The inode usage of disk partitions reaches 100%.
Leftover files (zombies) exist.
Note
A deleted file may fail to free up file space when the file is deleted because its file handle was open before it was deleted.
Mount points are overwritten.
Note
For example, the file system of a disk partition that manages a large number of files is mounted on a directory. The directory is considered a mount point. If the file system of another disk partition is mounted on the mount point, the mount point is overwritten by the new file system. However, your application may continue to read data from and write data to the original file system space. In this case, an error message that indicates the issue of insufficient disk space may be returned. If you run the df or du command to check the disk space usage of files and directories, no information is returned. This is because the df or du command returns information about the space usage of the disk partition that corresponds to the current mount point.
Docker files occupy a large amount of memory space.
The upper limit on inotify watches is reached.
Note
The inotify API provides a mechanism for monitoring file system events in Linux. You can use inotify to monitor file changes in file systems in real time. The error is not caused by insufficient disk space. This topic describes the error to help you troubleshoot issues.

Identification methods and solutions

To resolve the No space left on device error, perform the following operations based on the cause of the issue:

Note

You must connect to the ECS instance on which you can troubleshoot the issue.

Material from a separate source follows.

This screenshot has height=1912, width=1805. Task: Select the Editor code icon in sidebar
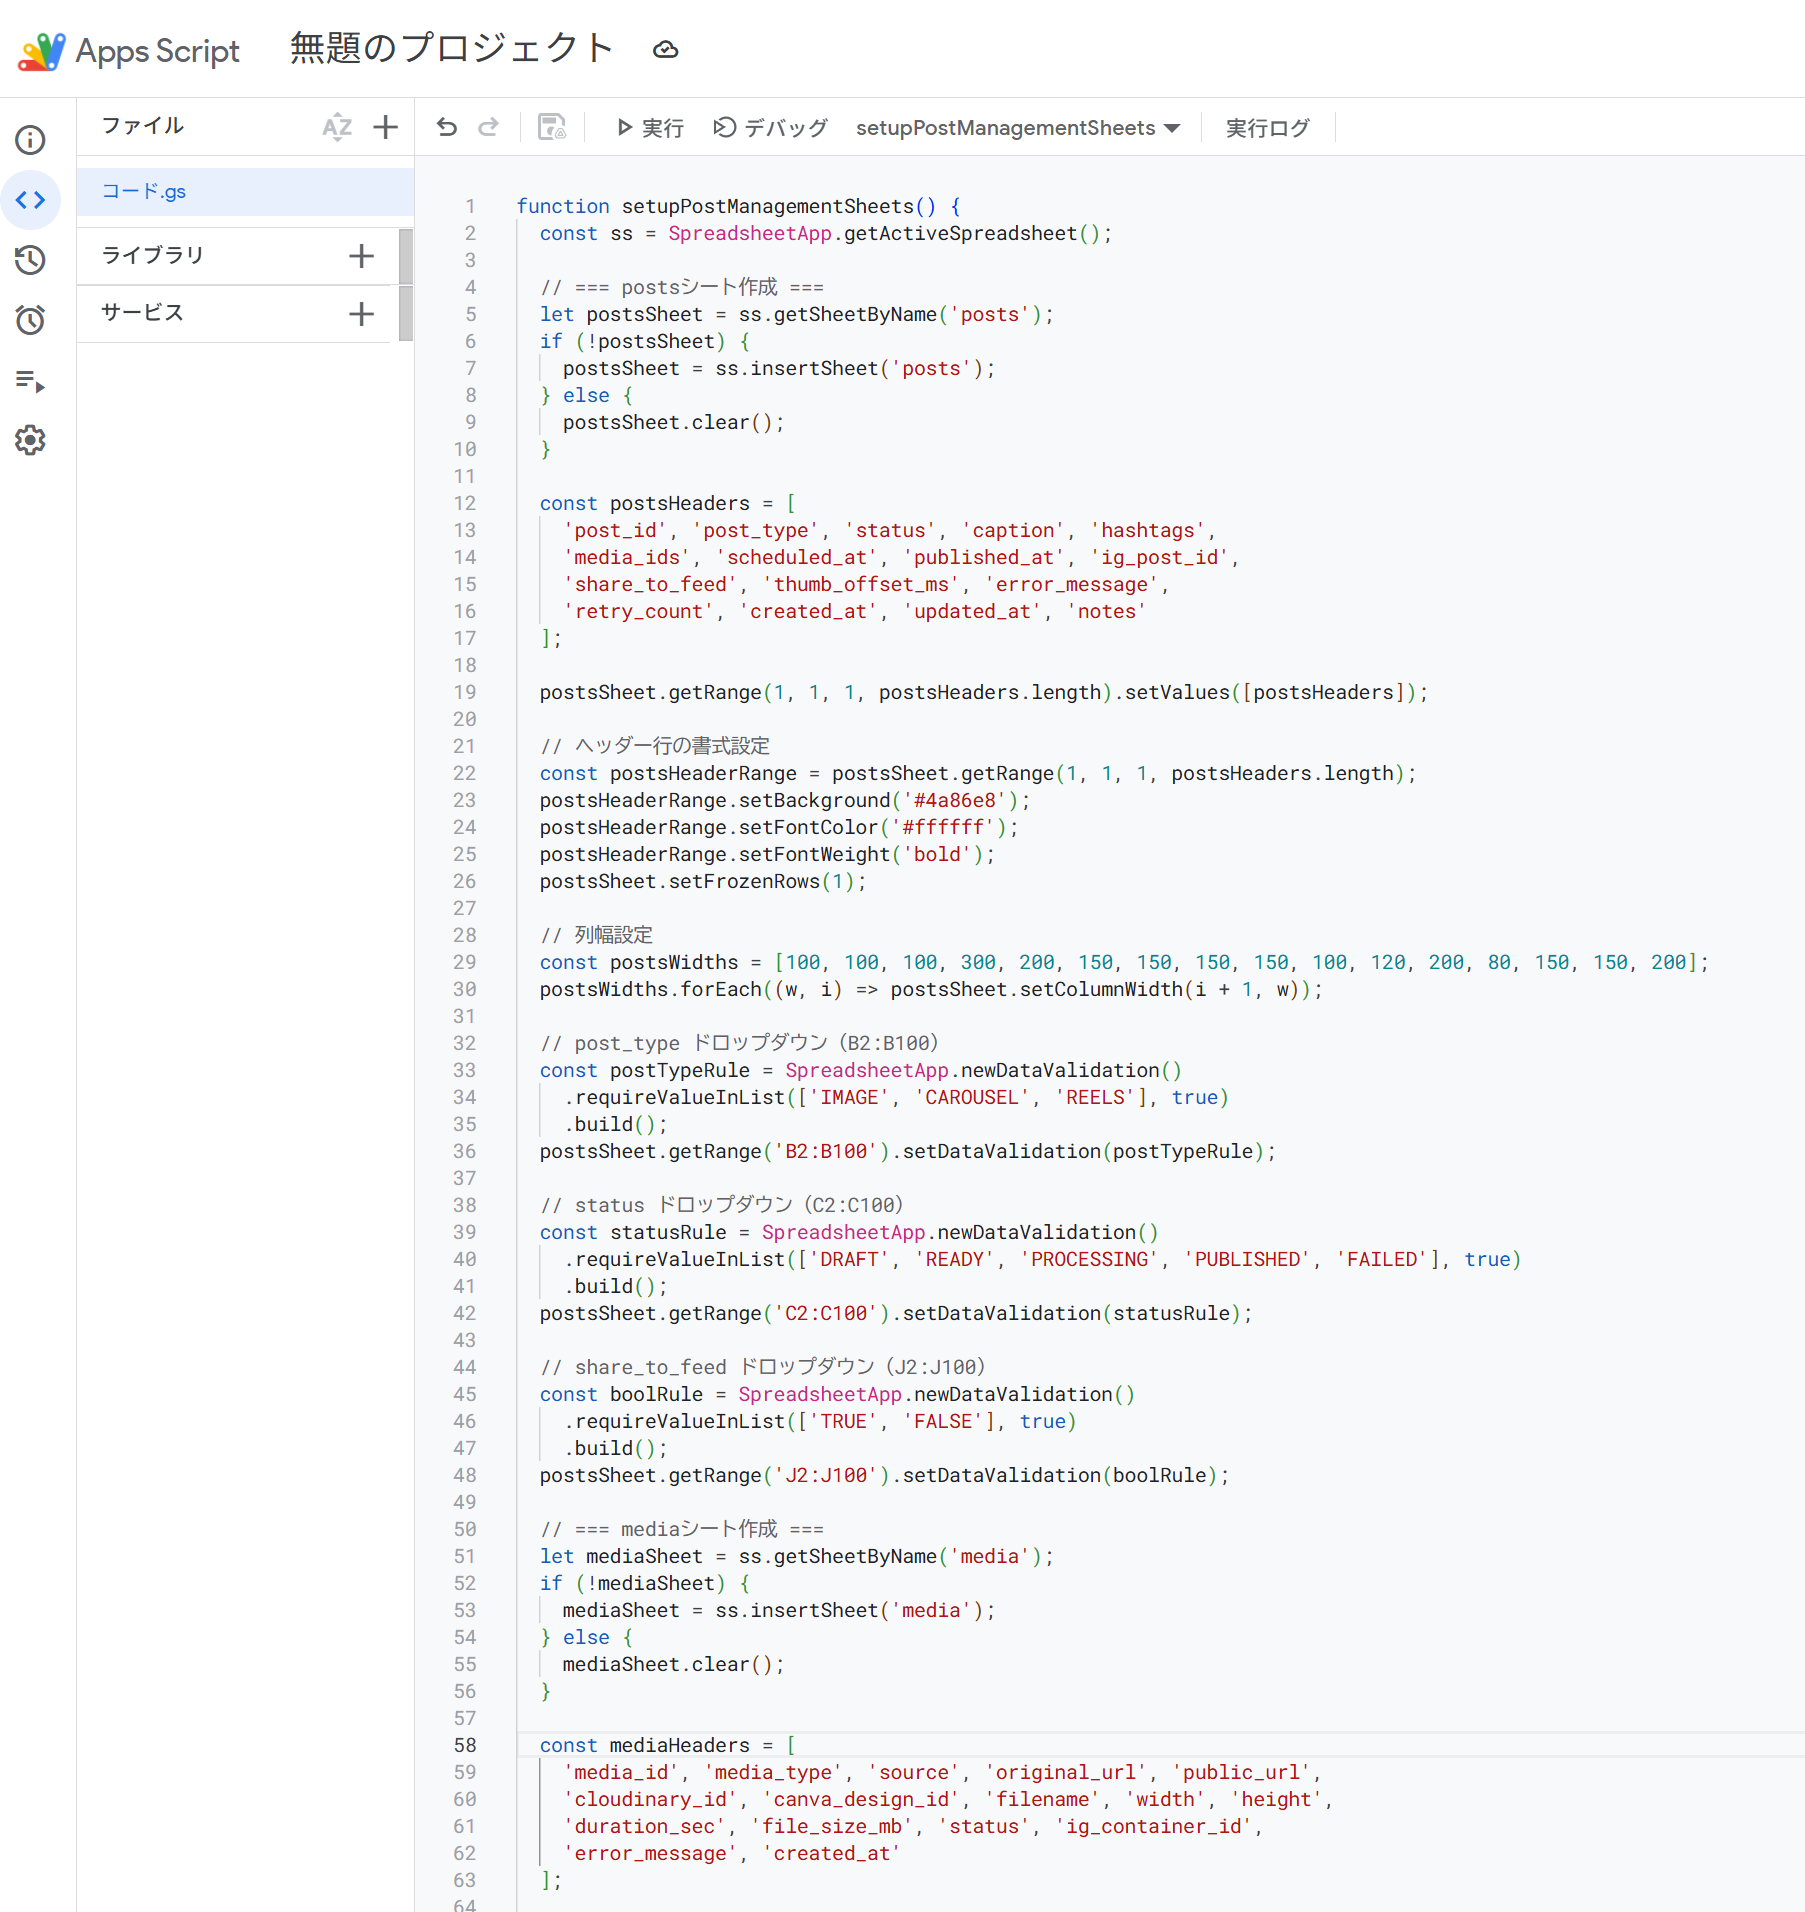tap(30, 200)
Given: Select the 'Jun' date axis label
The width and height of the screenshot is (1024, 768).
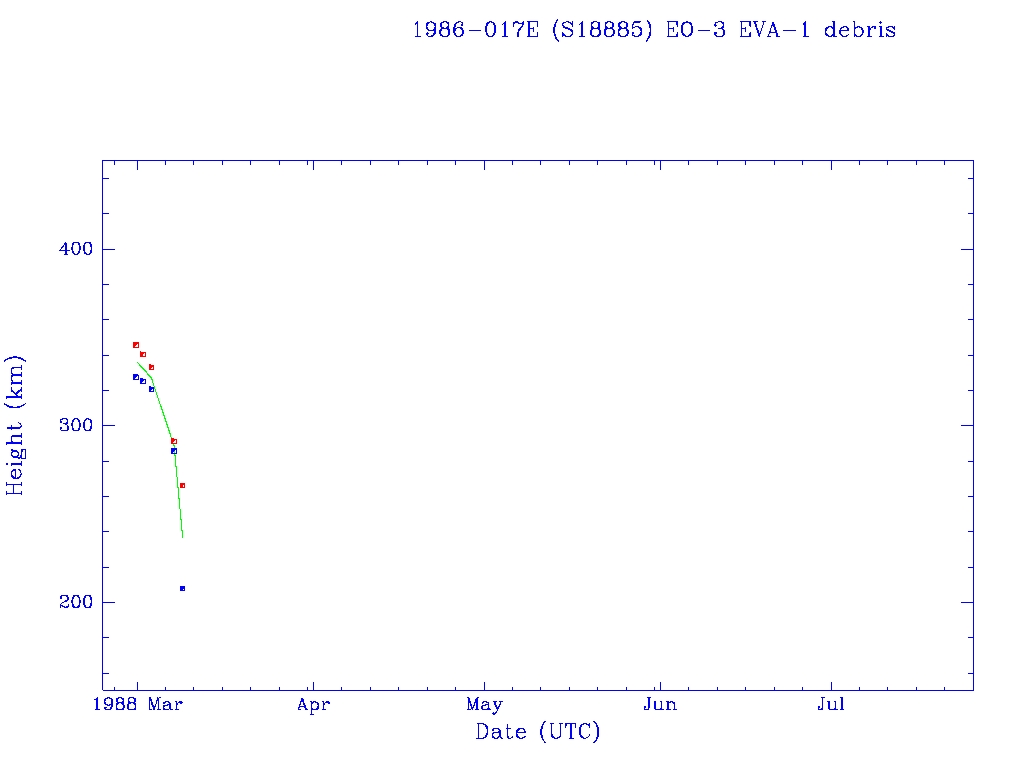Looking at the screenshot, I should 660,705.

For more information, see Use Workbench to connect to a Linux instance over SSH.

Warning

In the following operations, if you want to release disk space by deleting a file, make sure that the file is no longer needed before you delete it. This prevents data loss or impacts on your business. We recommend that you perform a disk backup before you manually delete the files. You can copy the files or use snapshots to back up data. For information about how to create a snapshot, see Create a snapshot for a disk.

The space usage of disk partitions reaches 100%.

Identification methods

Query the current usage of disk space and find files that consume a large amount of disk space.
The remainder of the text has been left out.